確保所有資源安全地訪問，無論處在任何位置(換句話說，不再有受信任區域)。

應用最小權限策略，并嚴格執行訪問控制。在Zero Trust中，所有用戶最初都是不受信任的。

檢查所有流量并記錄。即使源自LAN的流量也被認為是可疑的，并且被記錄和分析，就像它來自WAN一樣對待。

零信任的行業動力

零信任模型自成功推出以來，零信任及其概念的優勢已經悄然發生了重大變化。如今，很多企業組織正在使用Zero Trust來推動安全戰略計劃，并通過檢測和響應使業務決策者和IT領導者能夠實施務實的預防措施。

零信任如今是網絡安全行業的熱門話題，許多思想領袖都站出來使用它來定位和推銷他們的產品，是指導他們設計產品的未來路線圖。最近幾項并購交易甚至受到零信任概念影響，將該功能納入收購方技術組合的愿望(例如，思科以23.5億美元收購Duo Security，Okta 收購ScaleFT)。雖然非所有的安全分析公司都使用相同的Zero Trust命名法，但包括Gartner(推廣CARTA術語，適應性，風險和信任評估)大多數，451研究機構和KuppingerCole都采用零信任方法來解決當今的威脅問題。

此外，Zero Trust已經從一個概念發展成為越來越多的企業和政府機構正在使用的安全框架。

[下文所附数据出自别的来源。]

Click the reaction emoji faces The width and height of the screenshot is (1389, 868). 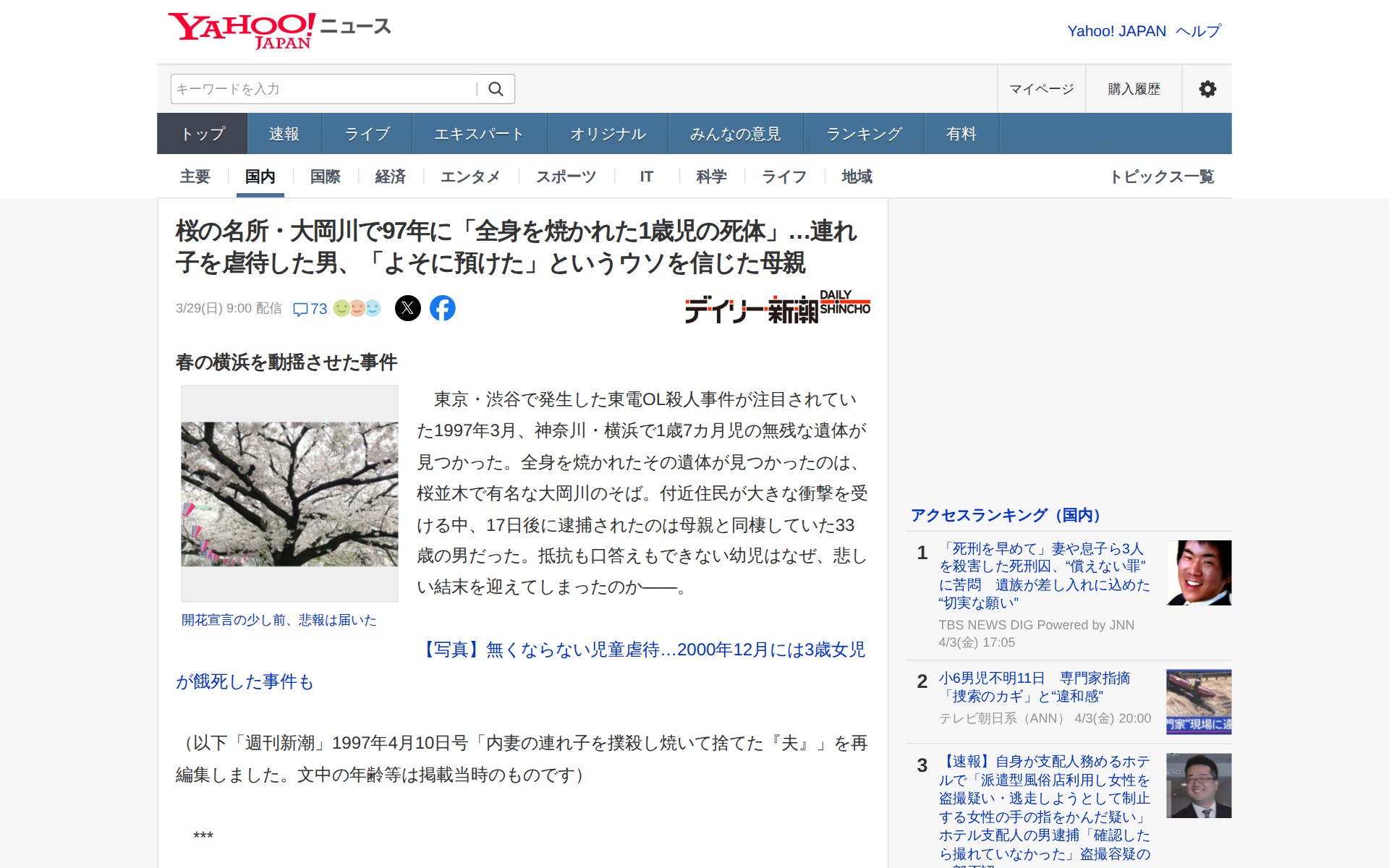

根據IDG 2018年安全優先事項調查顯示，71%的以安全為中心的IT決策者都了解零信任模型，已有8%的人在其組織中積極使用它，10%的人開始試用它。

零信任之路始于身份

實施Zero Trust不需要對現有的網絡架構(如Google執行的架構)進行全面的重新設計，可以通過逐步修改當前的基礎設施來實現。從技術角度來看，Zero Trust框架包含旨在保護網絡、數據、工作負載、人員/工作人員和設備的各種組件，同時提供對安全威脅的可見性、自動化和協調修復以及通過API進行互連。

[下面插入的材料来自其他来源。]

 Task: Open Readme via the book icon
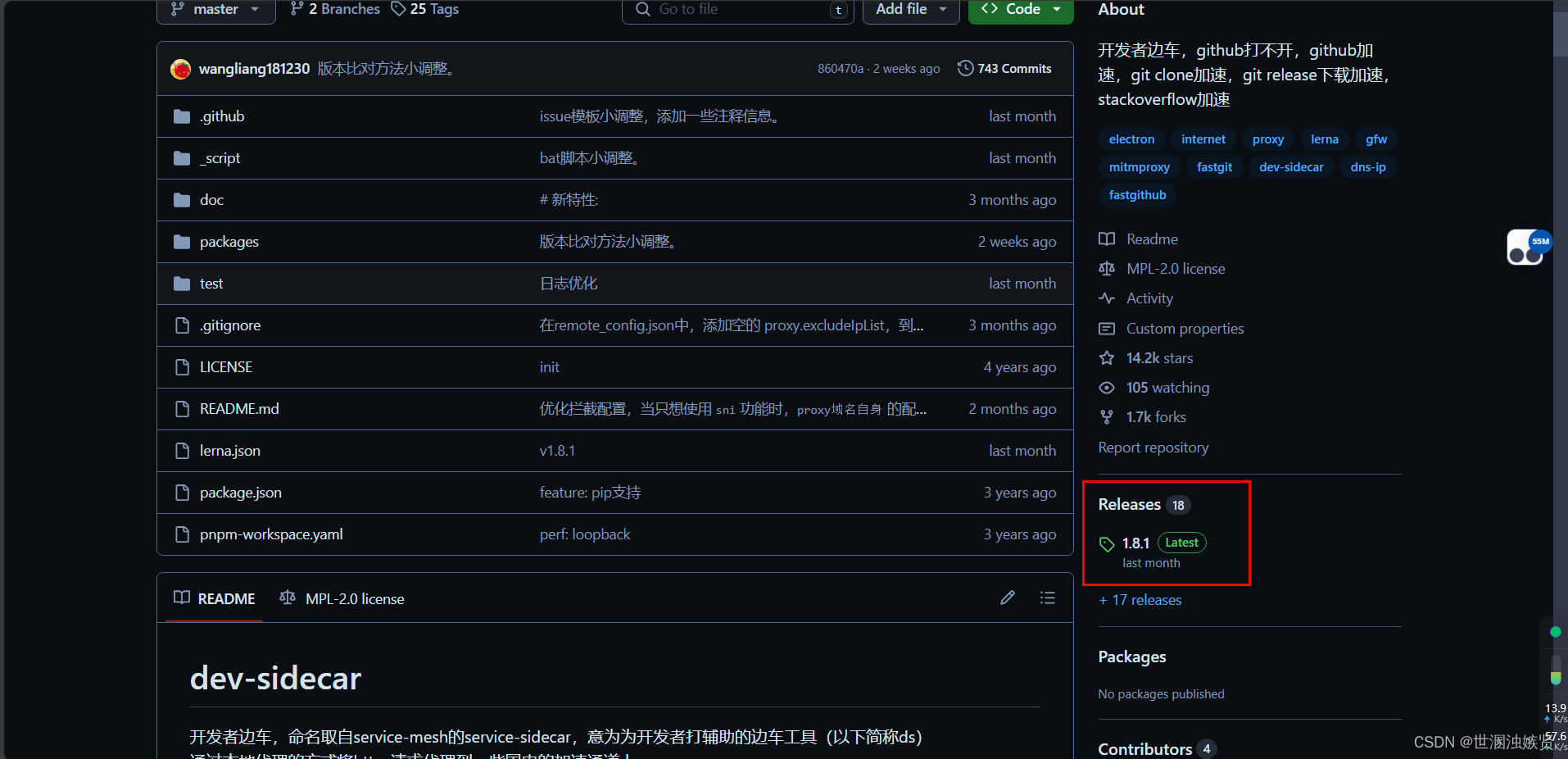tap(1107, 239)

一個驅動原則應該是網絡攻擊者訪問敏感數據的最簡單方法是破壞用戶的身份。事實上，根據Forrester Research的調查數據，80%的安全漏洞涉及特權憑證。Gartner表示，65%的企業存在允許不受限制、不受監控和共享使用特權帳戶等問題。

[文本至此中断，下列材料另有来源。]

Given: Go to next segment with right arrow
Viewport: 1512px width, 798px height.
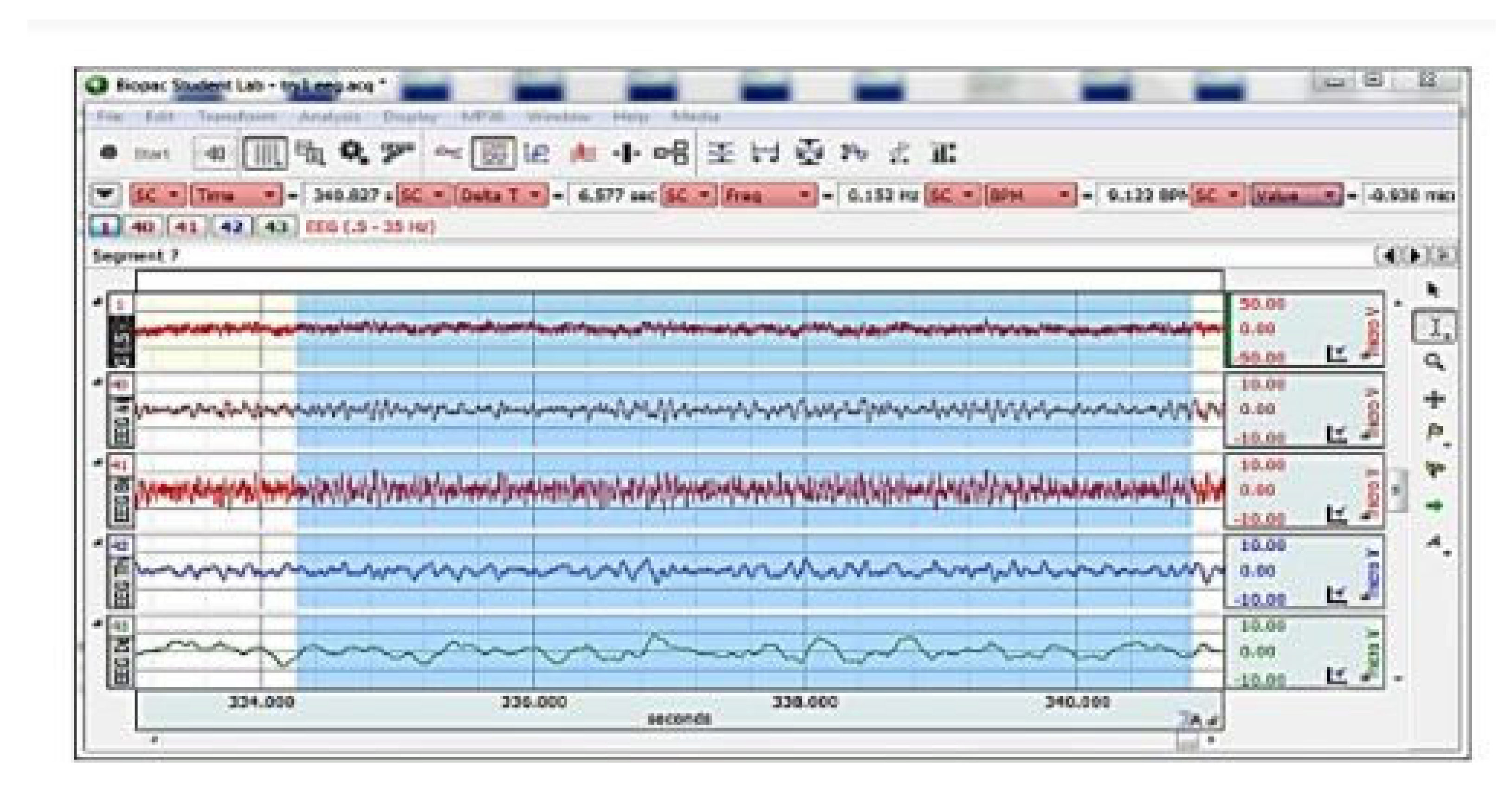Looking at the screenshot, I should [x=1415, y=256].
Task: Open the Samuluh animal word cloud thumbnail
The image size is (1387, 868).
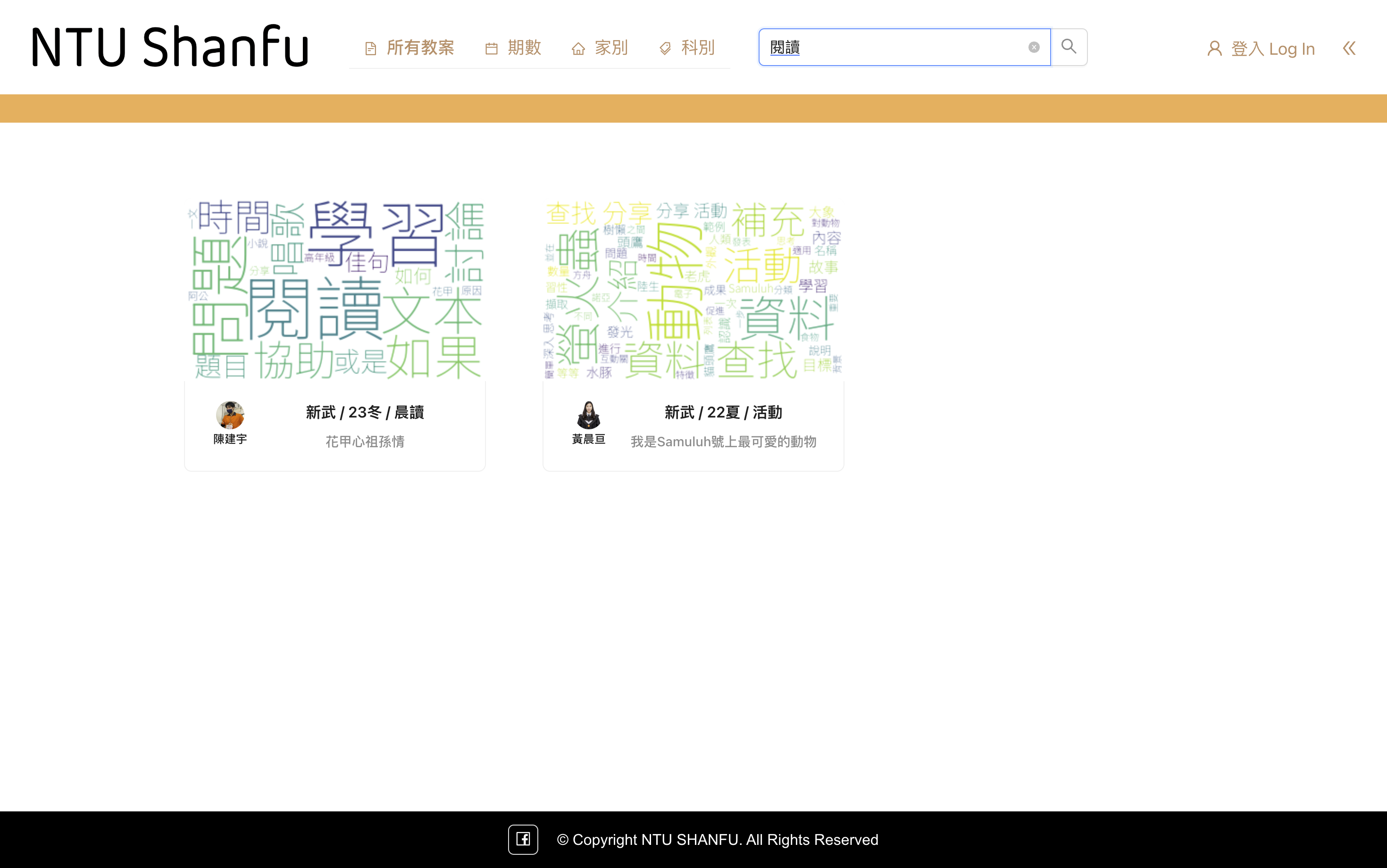Action: point(693,289)
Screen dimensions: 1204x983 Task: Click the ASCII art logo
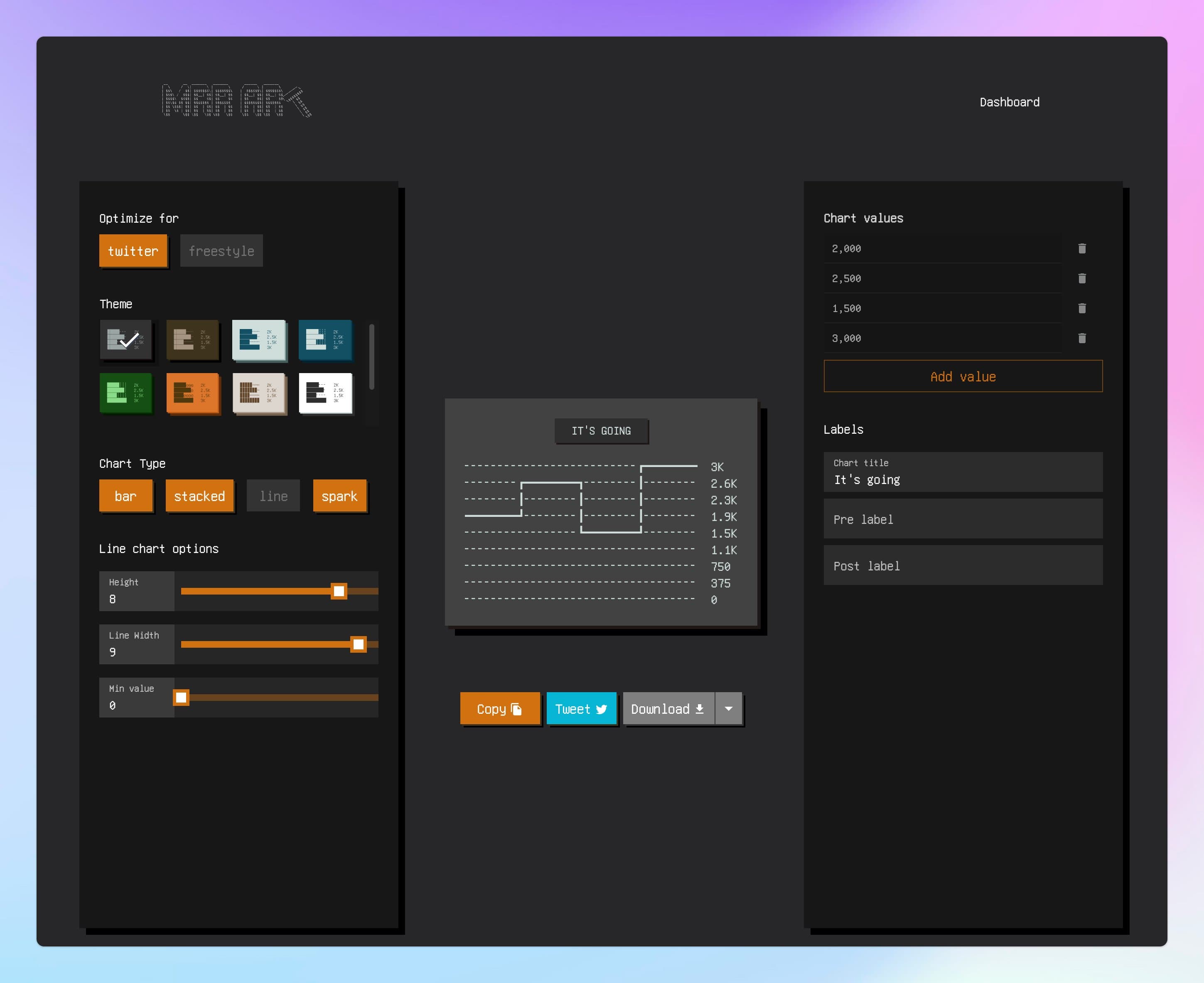coord(237,101)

在組織開始實施以身份為中心的安全措施之前，帳戶泄密攻擊將繼續為數據泄露提供完美的偽裝。對于大多數組織而言，Zero Trust的路徑應該從身份開始。實際上，Gartner建議將Privileged Access Management放在組織的安全項目列表之上。承認網絡中已存在不受信任的參與者，涉及基于授予最小特權訪問權限而轉向安全模型。此零信任權限方法實現以下元素：

驗證用戶是誰

將特權訪問請求上下文化

建立安全管理環境

授予最低權限

審核一切

應用自適應安全控件

最終，Zero Trust挑戰并消除了傳統安全措施中固有的信任假設，這些措施使組織容易受到外部和內部攻擊。由于特權訪問濫用是當今漏洞的首要因素，考慮零信任模型的組織應該通過投資身份相關技術開始他們的零信任網絡安全旅程。